TASK REQUIREMENTS »
(1) From the ballot fraud article, extract the passage starting with "Cases against six" and going on through "with lung cancer.", word for word.
(2) According to the ballot fraud article, which judge accepted the four defendants' plea?

Four plead guilty in North Carolina ballot fraud cases
The defendants entered a plea, and as part of their agreement none will have to server active prison or jail time.
Four people in North Carolina have pleaded guilty to misdemeanors for their roles in absentee ballot fraud in a rural part of the state.
The fraud occurred in the 2016 and 2018 elections, and the convictions stemmed from an investigation that in part resulted in a congressional election having to be redone, according to the Associated Press.
The defendants entered a plea Monday with prosecutors, which Superior Court Judge Paul Ridgeway accepted in his Wake County court. As part of the agreement, none will have to serve active prison or jail time.
Cases against six other defendants remained pending, with hearings scheduled through next month, county District Attorney Lorrin Freeman told the wire service.
All 10 defendants, according to the 2019 indictments, were connected to Leslie McCrae Dowless Jr., a longtime political operative in the state who was indicted on more than a dozen state charges.
Dowless’ case was set to go to trial last month, but he died in April after being diagnosed with lung cancer.
He worked in the 2018 congressional race for then-Republican candidate Mark Harris, who appeared to have received the most votes in the general election for the 9th Congressional District seat, in south-central North Carolina.
But allegations against Dowless surfaced, and testimony and other information revealed at a State Board of Elections hearing described him running an illegal “ballot harvesting” operation for the 2018 general election in Bladen County, the Associated Press also reports.

GIVEN DATA »

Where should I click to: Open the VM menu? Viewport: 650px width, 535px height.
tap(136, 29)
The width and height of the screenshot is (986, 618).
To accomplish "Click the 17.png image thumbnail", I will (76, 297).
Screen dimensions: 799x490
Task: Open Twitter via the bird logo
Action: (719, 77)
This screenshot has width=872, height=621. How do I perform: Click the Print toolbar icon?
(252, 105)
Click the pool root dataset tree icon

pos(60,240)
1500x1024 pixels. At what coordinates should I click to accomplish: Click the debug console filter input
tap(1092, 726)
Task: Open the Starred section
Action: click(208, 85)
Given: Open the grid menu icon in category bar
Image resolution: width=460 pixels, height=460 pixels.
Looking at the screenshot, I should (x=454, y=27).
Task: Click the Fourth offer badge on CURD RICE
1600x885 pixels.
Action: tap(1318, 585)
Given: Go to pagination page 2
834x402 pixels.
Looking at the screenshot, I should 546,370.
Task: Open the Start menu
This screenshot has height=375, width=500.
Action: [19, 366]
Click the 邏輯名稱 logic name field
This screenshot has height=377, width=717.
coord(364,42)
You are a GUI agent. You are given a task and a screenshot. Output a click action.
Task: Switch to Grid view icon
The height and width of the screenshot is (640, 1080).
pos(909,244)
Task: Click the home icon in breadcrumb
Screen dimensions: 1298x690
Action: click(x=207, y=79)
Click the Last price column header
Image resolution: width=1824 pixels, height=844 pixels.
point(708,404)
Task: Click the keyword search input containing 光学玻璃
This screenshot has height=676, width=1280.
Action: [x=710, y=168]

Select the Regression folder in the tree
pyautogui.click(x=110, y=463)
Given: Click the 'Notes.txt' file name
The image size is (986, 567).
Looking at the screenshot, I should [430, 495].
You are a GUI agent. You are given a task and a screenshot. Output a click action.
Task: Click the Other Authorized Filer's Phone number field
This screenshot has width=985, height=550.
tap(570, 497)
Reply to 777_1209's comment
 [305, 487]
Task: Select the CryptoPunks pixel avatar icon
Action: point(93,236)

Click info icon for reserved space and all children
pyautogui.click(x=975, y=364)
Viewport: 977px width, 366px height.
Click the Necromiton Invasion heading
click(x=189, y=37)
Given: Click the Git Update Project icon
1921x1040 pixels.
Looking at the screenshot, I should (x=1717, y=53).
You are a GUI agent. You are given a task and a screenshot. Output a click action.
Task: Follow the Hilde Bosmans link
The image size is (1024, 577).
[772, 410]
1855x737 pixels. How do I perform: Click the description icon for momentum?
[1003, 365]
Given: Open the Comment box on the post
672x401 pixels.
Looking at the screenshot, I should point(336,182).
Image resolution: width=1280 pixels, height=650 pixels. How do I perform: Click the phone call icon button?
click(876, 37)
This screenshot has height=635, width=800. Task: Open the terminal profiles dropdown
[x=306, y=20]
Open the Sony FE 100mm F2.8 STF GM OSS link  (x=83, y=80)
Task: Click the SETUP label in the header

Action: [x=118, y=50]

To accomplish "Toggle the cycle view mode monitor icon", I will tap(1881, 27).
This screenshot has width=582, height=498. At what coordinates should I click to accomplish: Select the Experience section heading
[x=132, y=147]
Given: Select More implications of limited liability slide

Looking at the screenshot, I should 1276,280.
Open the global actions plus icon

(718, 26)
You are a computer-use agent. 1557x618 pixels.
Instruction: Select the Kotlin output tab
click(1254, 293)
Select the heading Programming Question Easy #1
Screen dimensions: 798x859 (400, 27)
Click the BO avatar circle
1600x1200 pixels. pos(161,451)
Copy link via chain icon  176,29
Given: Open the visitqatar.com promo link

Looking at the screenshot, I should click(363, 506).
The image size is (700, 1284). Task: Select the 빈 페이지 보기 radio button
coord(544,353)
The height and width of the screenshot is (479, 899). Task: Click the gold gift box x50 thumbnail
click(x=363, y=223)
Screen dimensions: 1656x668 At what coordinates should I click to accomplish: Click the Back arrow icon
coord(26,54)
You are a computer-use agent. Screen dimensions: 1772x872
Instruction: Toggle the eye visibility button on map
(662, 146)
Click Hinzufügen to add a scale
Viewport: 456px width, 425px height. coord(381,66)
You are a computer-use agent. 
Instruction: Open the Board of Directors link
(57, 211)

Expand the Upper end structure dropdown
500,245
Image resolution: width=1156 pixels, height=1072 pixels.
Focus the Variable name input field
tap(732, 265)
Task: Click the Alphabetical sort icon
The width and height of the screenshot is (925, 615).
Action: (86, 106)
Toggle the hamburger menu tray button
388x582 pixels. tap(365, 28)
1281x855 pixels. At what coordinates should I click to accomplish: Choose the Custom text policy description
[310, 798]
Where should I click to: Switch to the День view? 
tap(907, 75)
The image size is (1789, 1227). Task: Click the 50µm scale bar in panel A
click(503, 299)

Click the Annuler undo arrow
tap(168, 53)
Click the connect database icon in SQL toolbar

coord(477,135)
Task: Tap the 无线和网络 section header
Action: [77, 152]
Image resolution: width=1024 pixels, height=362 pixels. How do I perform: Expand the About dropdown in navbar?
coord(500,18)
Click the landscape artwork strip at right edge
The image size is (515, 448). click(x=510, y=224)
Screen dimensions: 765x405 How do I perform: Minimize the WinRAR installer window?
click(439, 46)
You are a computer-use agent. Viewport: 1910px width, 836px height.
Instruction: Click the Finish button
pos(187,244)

ANSWERS FOR THIS EXERCISE »
(1)
Cases against six other defendants remained pending, with hearings scheduled through next month, county District Attorney Lorrin Freeman told the wire service.
All 10 defendants, according to the 2019 indictments, were connected to Leslie McCrae Dowless Jr., a longtime political operative in the state who was indicted on more than a dozen state charges.
Dowless’ case was set to go to trial last month, but he died in April after being diagnosed with lung cancer.

(2) Superior Court Judge Paul Ridgeway